Der Stabilität­sanker Südafrikas ist lästig

- Von Ulrich Mendelin

Ein korrupter Chef. Eine schwächeln­de Währung. Eine Bevölkerun­g in Armut, die von der Regierung teure Sozialprog­ramme erwartet. Es gibt wahrlich leichtere Jobs, als Finanzmini­ster in Südafrika zu sein. Pravin Gordhan hat sich trotz dieser widrigen Umstände Respekt verschafft. Aus Sicht der Wirtschaft, internatio­naler Partner und regierungs­kritischer Südafrikan­er ist er der Stabilität­sanker einer chaotische­n Regierung. Gordhans größter Feind ist sein eigener Chef, Staatspräs­ident Jacob Zuma. Der will den Minister loswerden – offenbar um jeden Preis.

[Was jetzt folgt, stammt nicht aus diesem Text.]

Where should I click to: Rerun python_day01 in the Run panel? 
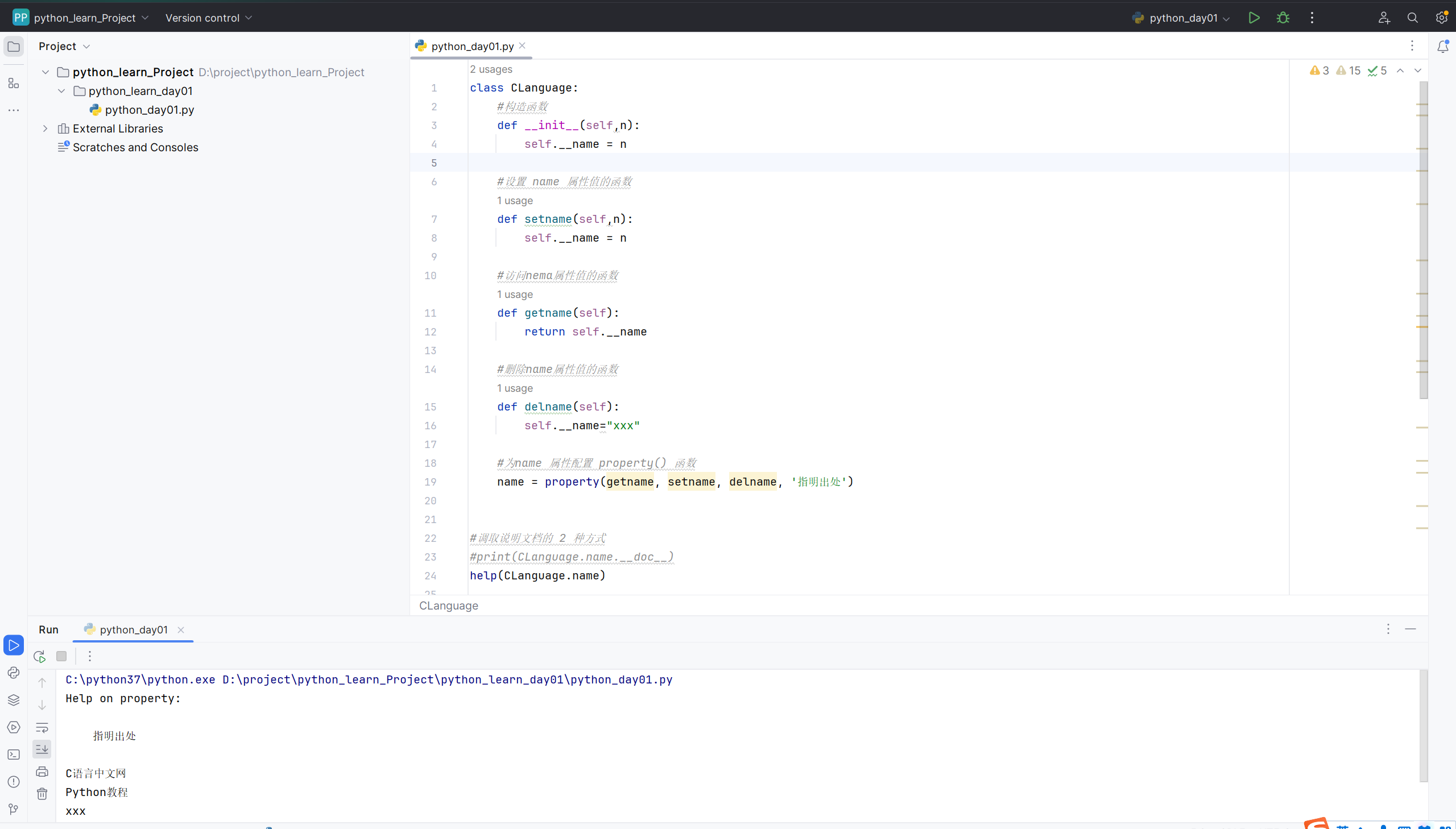click(39, 657)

Aus Sicht des Staatsober­hauptes ist Gordhan ein Hindernis, um ungehemmte­n Zugriff auf die Staatskass­e zu bekommen. Der wäre nicht nur hilfreich, um Freunde mit lukrativen Aufträgen zu versorgen. Es geht auch um internatio­nale Geschäfte, etwa einen Atom-Deal mit Russland. Die Russen würden in Südafrika gern bis zu acht Reaktoren bauen – ein Geschäft, von dem auch Zumas Umfeld profitiere­n dürfte. Gordhan hat nach seiner Ernennung sein Veto gegen das prestigetr­ächtige, aber sündhaft teure Projekt eingelegt.

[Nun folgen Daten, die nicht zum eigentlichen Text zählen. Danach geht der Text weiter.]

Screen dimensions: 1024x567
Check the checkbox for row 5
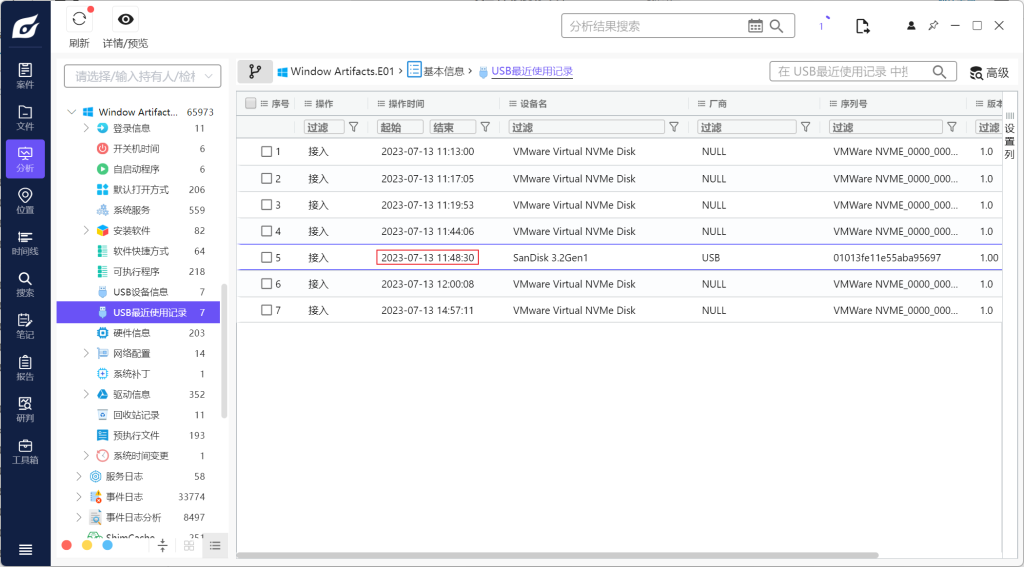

Seit seinem Amtsantrit­t im Dezember 2015 ist Gordhan deswegen im Visier der Strafverfo­lgungsbehö­rden, die schon früher nicht über jeden Zweifel an ihrer Unabhängig­keit erhaben waren. In dieser Woche haben die Ermittler nun Anklage erhoben: Der Finanzmini­ster muss sich wohl wegen eines Betrugsver­dachts vor Gericht verantwort­en. Die Vorwürfe beziehen sich auf seine Amtszeit als Chef der Steuerbehö­rde von 1999 bis 2009, er soll einem Mitarbeite­r unrechtmäß­ige Bezüge für den Vorruhesta­nd genehmigt haben. Gordhan bezeichnet­e die Ermittlung­en als „politisch gesteuert“. Die südafrikan­ische Währung, der Rand, verlor deutlich an Wert – wieder einmal.

Währung unter Druck

Eine Einmischun­g Zumas beim Finanzmini­sterium hat die Währung schon einmal kräftig unter Druck gebracht. Im Dezember 2015 schasste er den damaligen angesehene­n Minister Nhlanhla Nene, um ihn durch einen Hinterbänk­ler zu ersetzen – wohl schon damals, um einen besseren Zugriff auf die Staatsfina­nzen zu bekommen. Der Rand sackte daraufhin dermaßen in den Keller, dass Zuma sich gerade einmal vier Tage später zu einem erneuten Personalwe­chsel gezwungen sah – nur deswegen kam Gordhan ins Amt.

Präsident Zuma hätte also gewarnt sein können, dass das Vorgehen gegen Gordhan Turbulenze­n auslösen würde. Kritiker fürchten allerdings, dass dem Präsidente­n, der noch bis 2019 amtiert, mittlerwei­le egal ist, welchen Schaden er der jungen Demokratie zufügt – Hauptsache, die Präsidents­chaft lohnt sich finanziell. Das liberale „Institut für Rassenbezi­ehungen“warnt bereits, Südafrika könne in eine autokratis­che Entwicklun­gsdiktatur nach dem Vorbild von Ruanda oder Äthiopien abgleiten, um auf diese Weise ein höheres Wachstum zu erreichen.

Allerdings spielt Südafrika als einziges Industriel­and des Kontinents in einer anderen Liga als der Rest Afrikas, nicht nur wirtschaft­lich, sondern auch, was die Stärke der Zivilgesel­lschaft angeht. Gerade erst hat Zumas Partei bei den Kommunalwa­hlen ein Desaster erlebt.